The sponge was exchanged every 3–6 days depending on drain output and ability to maintain suction. The WV was exchanged six times over 31 days and was removed when there was evidence of circumferential adherence of the duodenum to the retroperitoneal and no drainage from nearby drain. EVT successfully controlled gastric and pancreaticobiliary secretions allowing defect closure and avoidance of highly morbid surgical re-exploration (Fig. 2c and d). The final pathology confirmed a tubular adenoma with focal high-grade dysplasia and clear margins. Surveillance EGD at 12 months demonstrated complete closure of defect with mild scarring and no evidence of residual or recurrent adenoma (Fig. 3a and b).

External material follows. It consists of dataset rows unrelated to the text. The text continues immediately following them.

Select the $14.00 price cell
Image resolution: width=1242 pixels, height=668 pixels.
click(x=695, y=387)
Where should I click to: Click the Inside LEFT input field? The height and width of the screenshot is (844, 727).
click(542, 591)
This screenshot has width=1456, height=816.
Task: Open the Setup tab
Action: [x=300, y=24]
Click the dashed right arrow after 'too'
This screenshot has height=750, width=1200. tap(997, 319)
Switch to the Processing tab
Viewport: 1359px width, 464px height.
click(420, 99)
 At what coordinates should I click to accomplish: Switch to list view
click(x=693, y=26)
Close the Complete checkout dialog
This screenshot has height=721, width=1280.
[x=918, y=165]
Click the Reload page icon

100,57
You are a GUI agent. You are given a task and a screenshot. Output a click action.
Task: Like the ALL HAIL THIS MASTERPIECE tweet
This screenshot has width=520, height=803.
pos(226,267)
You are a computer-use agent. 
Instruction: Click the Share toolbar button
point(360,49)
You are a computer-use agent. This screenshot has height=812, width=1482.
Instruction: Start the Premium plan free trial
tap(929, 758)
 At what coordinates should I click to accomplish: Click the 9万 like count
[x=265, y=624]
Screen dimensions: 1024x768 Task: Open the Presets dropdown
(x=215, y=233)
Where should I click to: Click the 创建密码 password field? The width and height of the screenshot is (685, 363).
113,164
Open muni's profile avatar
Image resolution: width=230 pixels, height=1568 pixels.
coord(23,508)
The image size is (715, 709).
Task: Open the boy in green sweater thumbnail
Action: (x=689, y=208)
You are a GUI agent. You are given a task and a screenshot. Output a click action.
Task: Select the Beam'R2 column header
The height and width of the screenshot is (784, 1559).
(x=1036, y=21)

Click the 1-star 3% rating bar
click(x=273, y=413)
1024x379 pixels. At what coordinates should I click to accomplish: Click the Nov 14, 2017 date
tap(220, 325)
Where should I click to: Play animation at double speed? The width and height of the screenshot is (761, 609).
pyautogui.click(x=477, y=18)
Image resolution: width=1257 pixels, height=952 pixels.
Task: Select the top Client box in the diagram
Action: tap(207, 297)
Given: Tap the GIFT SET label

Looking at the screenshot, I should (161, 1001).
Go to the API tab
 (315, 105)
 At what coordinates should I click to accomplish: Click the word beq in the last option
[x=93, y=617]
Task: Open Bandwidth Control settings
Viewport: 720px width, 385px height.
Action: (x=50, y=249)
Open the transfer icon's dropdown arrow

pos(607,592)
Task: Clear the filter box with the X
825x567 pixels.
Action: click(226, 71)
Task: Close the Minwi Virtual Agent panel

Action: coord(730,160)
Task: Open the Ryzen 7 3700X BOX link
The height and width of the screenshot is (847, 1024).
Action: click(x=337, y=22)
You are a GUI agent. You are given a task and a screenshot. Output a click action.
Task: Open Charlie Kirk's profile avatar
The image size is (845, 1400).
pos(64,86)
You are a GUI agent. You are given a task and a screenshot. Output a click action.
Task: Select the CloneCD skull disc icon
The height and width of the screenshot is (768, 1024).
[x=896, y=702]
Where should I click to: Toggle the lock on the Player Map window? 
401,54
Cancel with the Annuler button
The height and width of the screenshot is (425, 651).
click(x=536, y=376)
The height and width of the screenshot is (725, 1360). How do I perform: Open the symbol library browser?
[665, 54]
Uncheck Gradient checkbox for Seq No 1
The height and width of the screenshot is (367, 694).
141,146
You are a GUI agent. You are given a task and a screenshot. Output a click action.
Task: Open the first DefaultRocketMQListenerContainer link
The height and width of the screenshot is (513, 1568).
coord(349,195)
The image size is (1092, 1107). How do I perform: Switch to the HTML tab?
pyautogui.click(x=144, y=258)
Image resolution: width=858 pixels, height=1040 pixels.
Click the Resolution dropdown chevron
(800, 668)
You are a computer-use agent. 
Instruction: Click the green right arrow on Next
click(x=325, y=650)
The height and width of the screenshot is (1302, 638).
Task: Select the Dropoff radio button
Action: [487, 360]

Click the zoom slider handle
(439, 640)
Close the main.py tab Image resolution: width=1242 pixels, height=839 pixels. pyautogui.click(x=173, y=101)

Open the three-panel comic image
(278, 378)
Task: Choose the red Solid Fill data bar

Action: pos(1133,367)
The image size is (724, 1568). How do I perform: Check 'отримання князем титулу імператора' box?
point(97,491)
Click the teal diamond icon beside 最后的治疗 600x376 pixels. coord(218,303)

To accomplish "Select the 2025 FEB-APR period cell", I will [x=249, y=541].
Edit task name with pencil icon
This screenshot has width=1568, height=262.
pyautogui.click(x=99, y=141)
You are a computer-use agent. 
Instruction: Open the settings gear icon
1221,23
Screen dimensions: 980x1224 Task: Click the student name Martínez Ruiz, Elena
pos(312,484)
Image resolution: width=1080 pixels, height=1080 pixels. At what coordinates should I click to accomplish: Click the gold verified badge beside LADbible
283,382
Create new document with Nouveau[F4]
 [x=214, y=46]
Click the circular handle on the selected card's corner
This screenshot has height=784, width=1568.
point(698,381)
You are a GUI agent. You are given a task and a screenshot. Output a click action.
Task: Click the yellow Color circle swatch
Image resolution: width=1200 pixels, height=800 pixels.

(a) Defect appearance at 12 months on white light and (b) narrow-band imaging without evidence of recurrence or other abnormality.
Figure 3

(a) Defect appearance at 12 months on white light and (b) narrow-band imaging without evidence of recurrence or other abnormality.

DISCUSSION

EVT was first described in 2007 for the closure of rectal and esophageal leaks with use now in nearly all portions of the GI tract [4, 5]. The success of EVT is a result of (i) providing continuous drainage to the wound thereby reducing damage to surrounding structures from intraluminal secretions; (ii) increasing the formation of granulation tissue and (iii) increasing vascularity in the area of the sponge [6].

Since its initial description, there has been a dramatic increase in the use of EVT in the realm of esophago-gastric leaks and perforations [7]. Several publications describe successful defect closure in the esophagus, stomach and rectum, with decreased need for surgical repair [8–11] and reduced mortality to 12% from 50% in patients treated surgically or 83% in patients treated with stent [12].

There are few publications on the use of EVT in small bowel. The largest case series included 11 patients with a duodenal perforation, secondary to perforated ulcer, stricturoplasty, gastric resection or endoscopic retrograde cholangiopancreatography [13]. Closure required a median 11 days (range 7–24) and sponges were exchanged every 2–7 days. All (100%) of these patients had successful closure of their defects via EVT.

The greatest disadvantage is the need for repeated endoscopic procedures for sponge changes. This requires personnel who are trained, available and have access to endoscopy suites or the OR for the entire duration of therapy. The most worrisome complication of EVT is hemorrhage secondary to erosion into nearby, major vessels [14]. Frequent sponge changes may reduce this risk by reducing tissue in-growth into the sponge as well as allowing frequent examination of the lesion. Pre-EVT review of cross-sectional imaging is mandatory to avoid placement of the sponge directly on exposed major vasculature.

When considering gastro-esophageal leaks, the most common indication for EVT, the previous standard of care was self-expanding metal stents (SEMS). Nearly all recent data confirm the superiority of EVT over SEMS with the most recent review by Jung et al. demonstrating an 85% overall success rate when compared to SEMS [15]. The authors also reported a significantly lower mortality and duration of therapy. This observation is not surprising given the typical duration of treatment with SEMS (4–6 weeks before exchange) in contrast to the frequent re-examinations every 3–5 days with EVT.

In summary, EVT is an emerging technique that can salvage complicated perforations, with this case and the above references confirming the effectiveness and safety of EVT in the peri-ampullary region. This important technique should be considered in all patients who suffer a GI tract perforation or leak that can be reached endoscopically.